- _EXTRACT TO READ_:
###

Glenn-Colusa will sell 60,000 acre-feet of surface water this year and
fallow rice land. Western Canal Water District and Richvale Irrigation
District will sell a total of an additional 37,000 acre-feet.
Metropolitan Water District, which serves 18 million customers in Southern
California, also decided to go ahead with a deal to buy 50,000 acre-feet
from a combination of Sacramento River contractors south of Butte and
Glenn counties, including Reclamation District 108, Sutter-Mutual Water
Co., Natomas Water Co., River Garden Farms, Meridian Water Co., Pelger
Mutual Water Co. and Pleasant Grove-Verona Mutual Water Co.
That deal should be sealed as soon as a few details are worked out, a
Metropolitan spokesperson said.
In addition to $100 an acre-foot for local water transfers, Metropolitan
set aside $5 an acre-foot of water for "third party mitigation."
This idea has caused some controversy because it isn't clear who is affected
when land is taken out of production.
When the local deals were put together, their environmental impact reports
stated that there would not be significant third party impacts.
However, leaders of Butte and Glenn County farm bureaus have argued that
there are third party impacts such as aerial applicators, fertilizer companies
etc. who won't get income if less land is farmed.
Van Tenney, manager at Glenn-Colusa, said he believes crop idling can
be a financial tool for farmers, some of who have not been making healthy
profits in times of low commodity prices.
He said fallowing means farmers can take a year off to improve their
soil, improving yields in the future.
"I'm convinced the fallowing programs we're entering into have an
overall benefit," Tenney said.
Tenney said his district is not yet sure who will conduct a study of
third-party impacts, but the board of directors should get the process
started in the next few months.
He said the goal is to find out where the threshold is where land fallowing
and water sales help the agricultural community and at what point they
harm it.
This way the district can better gauge transfers it may do in the future.
Glenn County Farm Bureau president Larry Domenighini has asked many questions
about third-party impacts and water transfers.

###

- _DATA EXTRACT_:
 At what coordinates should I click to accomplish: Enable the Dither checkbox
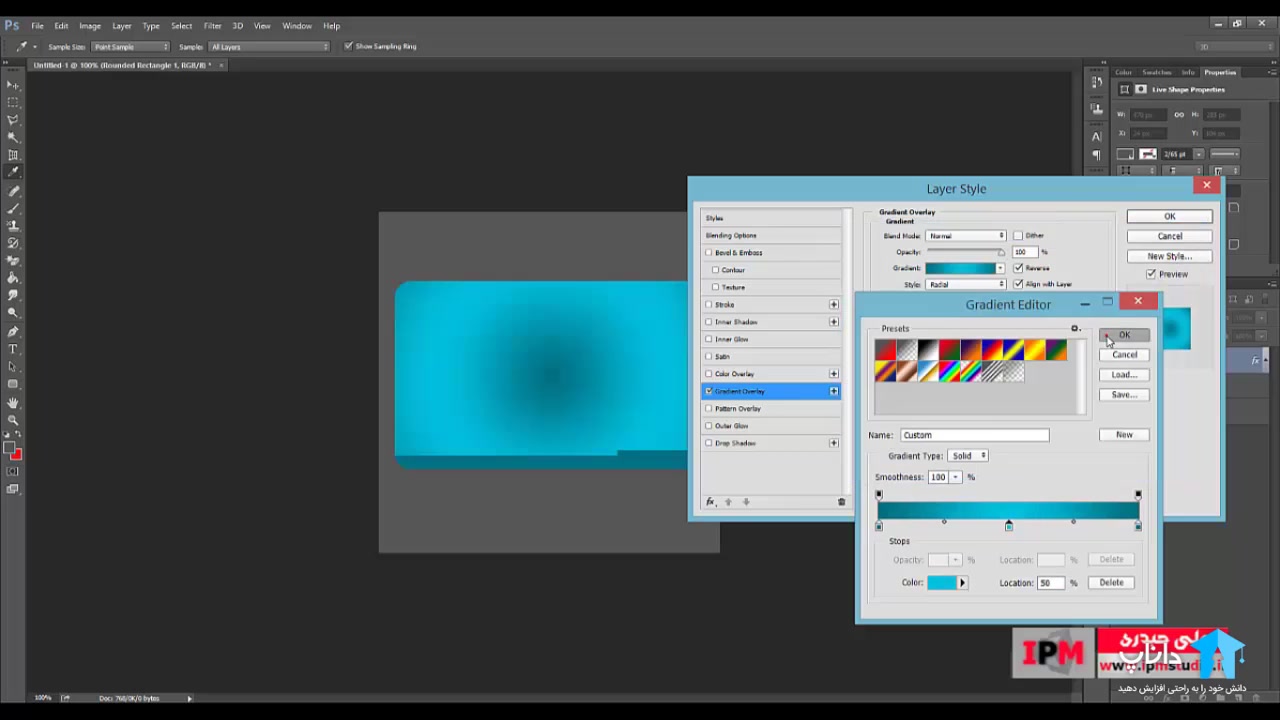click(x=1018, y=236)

###

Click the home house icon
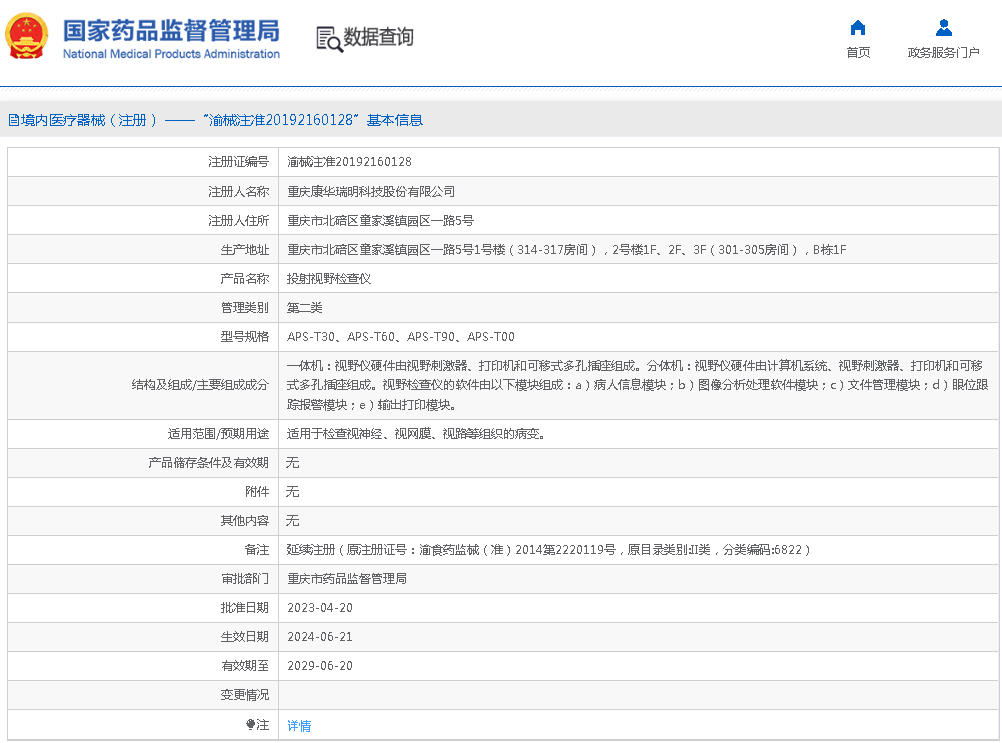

###

- _BRIEF 1_: In the water-transfer article, print the passage starting with "That deal should" and going on through "out of production.".
- _BRIEF 2_: In the water-transfer article, why does Van Tenney see crop idling as good for farmers? Answer in one to three sentences.
- _BRIEF 3_: How would you go on with the water-transfer article from the point where it stops?

- _FINAL ANSWER 1_:
That deal should be sealed as soon as a few details are worked out, a
Metropolitan spokesperson said.
In addition to $100 an acre-foot for local water transfers, Metropolitan
set aside $5 an acre-foot of water for "third party mitigation."
This idea has caused some controversy because it isn't clear who is affected
when land is taken out of production.

- _FINAL ANSWER 2_: He says it can be a financial tool for farmers, some of whom have not been making healthy profits in times of low commodity prices. Fallowing also lets farmers take a year off to improve their soil, which improves yields in the future.

- _FINAL ANSWER 3_:
"I look forward to seeing how the study is conducted and the results
they get," Domenighini said. "I think it will go a long way
toward answering questions we have."
Some in the community feel that a $5 an acre-foot third-party impact
payment by Metropolitan is inadequate and that the effects of land fallowing
on the economy is greater. However, farmers who have made the deal say
in any given year land could be fallowed for a variety of reasons that
have nothing to do with water transfers.
Western Canal and Richvale Irrigation District plan to turn the third-party
impact funds from their water sales over to Butte County.
It's unclear at this time whether the county will go ahead and take the
money for a study similar to that planned by Glenn-Colusa.
Butte County is also getting closer to receiving $55,000 in third-party
impact fund from a 2001 water transfer by Western and Richvale where water
was transferred to the state dry year water account.
The legal wording for that money, approved by Department of Water Resources
director Tom Hannigan, called for the county to "identify and mitigate
all third-party impacts."
Vickie Newlin, of the county Water and Resource Conservation department,
said that language could have put the county in a liability situation.
Since then, DWR and the county have been going back and forth on contract
revisions to find a way that the county could use that money to study
the effects of that 2001 water transfer.